> EXCERTO SELECIONADO:

========================

Olhando para as oscilações no universo de beneficiários do RSI ao longo dos dois anos de pandemia, verifica-se que o valor mais alto foi atingido em Maio de 2021, com um total de mais de 216 mil beneficiários. E é preciso recuar a Março de 2019 para encontrar um universo semelhante. Refira-se, por outro lado, que o universo de beneficiários desta prestação não contributiva vinha diminuindo consecutivamente desde meados de 2018. Em Fevereiro de 2020, um mês antes de ter sido declarada a pandemia, tinham baixado para 199.884. Porém, assim que se sucederam os confinamentos, esse valor disparou até ter atingido o referido máximo de 216 mil beneficiários.

========================

> INFORMAÇÃO FORNECIDA:
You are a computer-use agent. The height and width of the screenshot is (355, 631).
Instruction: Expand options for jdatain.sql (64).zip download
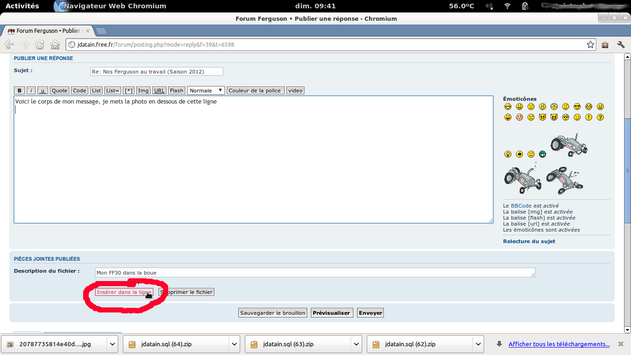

========================

> DESCRIÇÃO DA TAREFA:
Responda, a partir do excerto sobre os beneficiários do RSI, às perguntas seguintes.
(a) Em que mês e ano foi atingido o valor mais alto de beneficiários durante a pandemia?
(b) Desde quando vinha diminuindo consecutivamente o universo de beneficiários desta prestação?
(c) Quantos beneficiários havia em Fevereiro de 2020?

> CAIXA DE RESPOSTA:
(a) Em Maio de 2021.
(b) Desde meados de 2018.
(c) 199.884.